● **Work order**
Repeat all of the data precisely.
*** Exercise inputs ***
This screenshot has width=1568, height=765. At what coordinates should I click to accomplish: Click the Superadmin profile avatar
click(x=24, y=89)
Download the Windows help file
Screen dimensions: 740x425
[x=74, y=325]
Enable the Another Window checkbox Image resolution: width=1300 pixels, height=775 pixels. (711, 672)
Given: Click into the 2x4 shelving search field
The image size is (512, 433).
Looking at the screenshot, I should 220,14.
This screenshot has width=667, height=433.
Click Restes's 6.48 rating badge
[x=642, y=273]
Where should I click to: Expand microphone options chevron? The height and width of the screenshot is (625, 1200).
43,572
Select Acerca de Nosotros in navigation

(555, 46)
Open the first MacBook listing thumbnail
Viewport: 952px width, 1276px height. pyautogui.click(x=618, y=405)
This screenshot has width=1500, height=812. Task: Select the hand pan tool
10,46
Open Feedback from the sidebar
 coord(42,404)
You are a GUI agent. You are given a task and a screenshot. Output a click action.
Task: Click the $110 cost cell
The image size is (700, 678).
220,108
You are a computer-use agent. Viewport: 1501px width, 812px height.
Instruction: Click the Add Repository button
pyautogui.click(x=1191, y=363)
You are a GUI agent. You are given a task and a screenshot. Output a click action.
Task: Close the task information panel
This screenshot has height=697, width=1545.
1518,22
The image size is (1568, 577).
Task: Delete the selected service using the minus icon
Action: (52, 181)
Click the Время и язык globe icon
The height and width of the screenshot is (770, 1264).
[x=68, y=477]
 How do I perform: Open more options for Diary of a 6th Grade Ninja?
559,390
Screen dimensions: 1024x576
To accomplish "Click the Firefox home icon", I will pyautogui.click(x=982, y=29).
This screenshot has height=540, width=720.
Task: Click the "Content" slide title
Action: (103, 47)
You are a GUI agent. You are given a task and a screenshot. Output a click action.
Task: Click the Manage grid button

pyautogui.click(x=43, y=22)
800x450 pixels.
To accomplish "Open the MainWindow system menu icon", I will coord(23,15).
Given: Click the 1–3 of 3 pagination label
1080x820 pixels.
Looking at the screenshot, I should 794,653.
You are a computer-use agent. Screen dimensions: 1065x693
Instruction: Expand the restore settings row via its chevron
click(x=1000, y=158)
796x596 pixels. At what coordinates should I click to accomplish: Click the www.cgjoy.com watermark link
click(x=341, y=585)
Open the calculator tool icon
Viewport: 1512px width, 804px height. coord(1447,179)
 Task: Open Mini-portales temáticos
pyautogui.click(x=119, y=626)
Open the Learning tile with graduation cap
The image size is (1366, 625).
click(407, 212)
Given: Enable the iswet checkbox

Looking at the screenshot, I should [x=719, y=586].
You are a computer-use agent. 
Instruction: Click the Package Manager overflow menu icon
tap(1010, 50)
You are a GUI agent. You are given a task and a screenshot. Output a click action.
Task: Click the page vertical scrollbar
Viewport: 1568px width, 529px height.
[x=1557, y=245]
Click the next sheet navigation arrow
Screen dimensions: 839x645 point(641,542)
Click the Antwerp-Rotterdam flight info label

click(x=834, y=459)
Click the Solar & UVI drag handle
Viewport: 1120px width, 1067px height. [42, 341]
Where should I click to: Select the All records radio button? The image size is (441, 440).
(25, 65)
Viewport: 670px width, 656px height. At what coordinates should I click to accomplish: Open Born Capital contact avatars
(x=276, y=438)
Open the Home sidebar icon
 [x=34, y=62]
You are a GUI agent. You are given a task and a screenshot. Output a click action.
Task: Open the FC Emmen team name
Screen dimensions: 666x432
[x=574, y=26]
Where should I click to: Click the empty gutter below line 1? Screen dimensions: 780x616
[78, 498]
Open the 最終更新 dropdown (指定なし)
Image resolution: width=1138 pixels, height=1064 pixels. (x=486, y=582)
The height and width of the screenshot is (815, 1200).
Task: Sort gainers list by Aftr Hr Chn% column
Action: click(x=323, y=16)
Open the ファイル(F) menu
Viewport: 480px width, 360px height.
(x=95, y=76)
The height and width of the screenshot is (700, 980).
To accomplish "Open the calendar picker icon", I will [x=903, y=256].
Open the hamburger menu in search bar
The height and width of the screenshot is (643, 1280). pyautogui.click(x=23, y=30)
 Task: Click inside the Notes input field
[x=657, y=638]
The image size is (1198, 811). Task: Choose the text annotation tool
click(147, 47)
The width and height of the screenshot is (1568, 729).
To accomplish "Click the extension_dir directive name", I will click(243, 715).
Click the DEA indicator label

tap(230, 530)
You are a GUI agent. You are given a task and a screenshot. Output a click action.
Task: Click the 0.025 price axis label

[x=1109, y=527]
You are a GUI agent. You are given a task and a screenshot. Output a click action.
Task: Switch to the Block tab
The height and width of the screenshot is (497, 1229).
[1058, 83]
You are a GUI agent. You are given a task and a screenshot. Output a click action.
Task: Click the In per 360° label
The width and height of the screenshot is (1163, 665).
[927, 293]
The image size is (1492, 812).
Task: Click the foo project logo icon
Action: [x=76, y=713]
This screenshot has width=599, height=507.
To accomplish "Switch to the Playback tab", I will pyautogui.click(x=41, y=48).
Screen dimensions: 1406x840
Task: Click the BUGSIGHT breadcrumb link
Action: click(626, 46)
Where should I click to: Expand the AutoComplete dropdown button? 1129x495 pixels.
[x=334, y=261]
*** End of Exercise inputs ***
● **Final answer**
This screenshot has width=1568, height=765. At what coordinates should I click to accomplish: Click the Superadmin profile avatar
click(x=24, y=89)
Download the Windows help file
Screen dimensions: 740x425
[x=74, y=325]
Enable the Another Window checkbox Image resolution: width=1300 pixels, height=775 pixels. (711, 672)
Given: Click into the 2x4 shelving search field
The image size is (512, 433).
Looking at the screenshot, I should 220,14.
This screenshot has width=667, height=433.
Click Restes's 6.48 rating badge
[x=642, y=273]
Where should I click to: Expand microphone options chevron? The height and width of the screenshot is (625, 1200).
43,572
Select Acerca de Nosotros in navigation

(555, 46)
Open the first MacBook listing thumbnail
Viewport: 952px width, 1276px height. pyautogui.click(x=618, y=405)
This screenshot has width=1500, height=812. Task: Select the hand pan tool
10,46
Open Feedback from the sidebar
 coord(42,404)
You are a GUI agent. You are given a task and a screenshot. Output a click action.
Task: Click the $110 cost cell
The image size is (700, 678).
220,108
You are a computer-use agent. Viewport: 1501px width, 812px height.
Instruction: Click the Add Repository button
pyautogui.click(x=1191, y=363)
You are a GUI agent. You are given a task and a screenshot. Output a click action.
Task: Close the task information panel
This screenshot has height=697, width=1545.
1518,22
The image size is (1568, 577).
Task: Delete the selected service using the minus icon
Action: (52, 181)
Click the Время и язык globe icon
The height and width of the screenshot is (770, 1264).
[x=68, y=477]
 How do I perform: Open more options for Diary of a 6th Grade Ninja?
559,390
Screen dimensions: 1024x576
To accomplish "Click the Firefox home icon", I will pyautogui.click(x=982, y=29).
This screenshot has height=540, width=720.
Task: Click the "Content" slide title
Action: (103, 47)
You are a GUI agent. You are given a task and a screenshot. Output a click action.
Task: Click the Manage grid button

pyautogui.click(x=43, y=22)
800x450 pixels.
To accomplish "Open the MainWindow system menu icon", I will coord(23,15).
Given: Click the 1–3 of 3 pagination label
1080x820 pixels.
Looking at the screenshot, I should 794,653.
You are a computer-use agent. Screen dimensions: 1065x693
Instruction: Expand the restore settings row via its chevron
click(x=1000, y=158)
796x596 pixels. At what coordinates should I click to accomplish: Click the www.cgjoy.com watermark link
click(x=341, y=585)
Open the calculator tool icon
Viewport: 1512px width, 804px height. coord(1447,179)
 Task: Open Mini-portales temáticos
pyautogui.click(x=119, y=626)
Open the Learning tile with graduation cap
The image size is (1366, 625).
click(407, 212)
Given: Enable the iswet checkbox

Looking at the screenshot, I should [x=719, y=586].
You are a computer-use agent. 
Instruction: Click the Package Manager overflow menu icon
tap(1010, 50)
You are a GUI agent. You are given a task and a screenshot. Output a click action.
Task: Click the page vertical scrollbar
Viewport: 1568px width, 529px height.
[x=1557, y=245]
Click the next sheet navigation arrow
Screen dimensions: 839x645 point(641,542)
Click the Antwerp-Rotterdam flight info label

click(x=834, y=459)
Click the Solar & UVI drag handle
Viewport: 1120px width, 1067px height. [42, 341]
Where should I click to: Select the All records radio button? The image size is (441, 440).
(25, 65)
Viewport: 670px width, 656px height. At what coordinates should I click to accomplish: Open Born Capital contact avatars
(x=276, y=438)
Open the Home sidebar icon
 [x=34, y=62]
You are a GUI agent. You are given a task and a screenshot. Output a click action.
Task: Open the FC Emmen team name
Screen dimensions: 666x432
[x=574, y=26]
Where should I click to: Click the empty gutter below line 1? Screen dimensions: 780x616
[78, 498]
Open the 最終更新 dropdown (指定なし)
Image resolution: width=1138 pixels, height=1064 pixels. (x=486, y=582)
The height and width of the screenshot is (815, 1200).
Task: Sort gainers list by Aftr Hr Chn% column
Action: click(x=323, y=16)
Open the ファイル(F) menu
Viewport: 480px width, 360px height.
(x=95, y=76)
The height and width of the screenshot is (700, 980).
To accomplish "Open the calendar picker icon", I will [x=903, y=256].
Open the hamburger menu in search bar
The height and width of the screenshot is (643, 1280). pyautogui.click(x=23, y=30)
 Task: Click inside the Notes input field
[x=657, y=638]
The image size is (1198, 811). Task: Choose the text annotation tool
click(147, 47)
The width and height of the screenshot is (1568, 729).
To accomplish "Click the extension_dir directive name", I will click(243, 715).
Click the DEA indicator label

tap(230, 530)
You are a GUI agent. You are given a task and a screenshot. Output a click action.
Task: Click the 0.025 price axis label

[x=1109, y=527]
You are a GUI agent. You are given a task and a screenshot. Output a click action.
Task: Switch to the Block tab
The height and width of the screenshot is (497, 1229).
[1058, 83]
You are a GUI agent. You are given a task and a screenshot. Output a click action.
Task: Click the In per 360° label
The width and height of the screenshot is (1163, 665).
[927, 293]
The image size is (1492, 812).
Task: Click the foo project logo icon
Action: [x=76, y=713]
This screenshot has width=599, height=507.
To accomplish "Switch to the Playback tab", I will pyautogui.click(x=41, y=48).
Screen dimensions: 1406x840
Task: Click the BUGSIGHT breadcrumb link
Action: click(626, 46)
Where should I click to: Expand the AutoComplete dropdown button? 1129x495 pixels.
[x=334, y=261]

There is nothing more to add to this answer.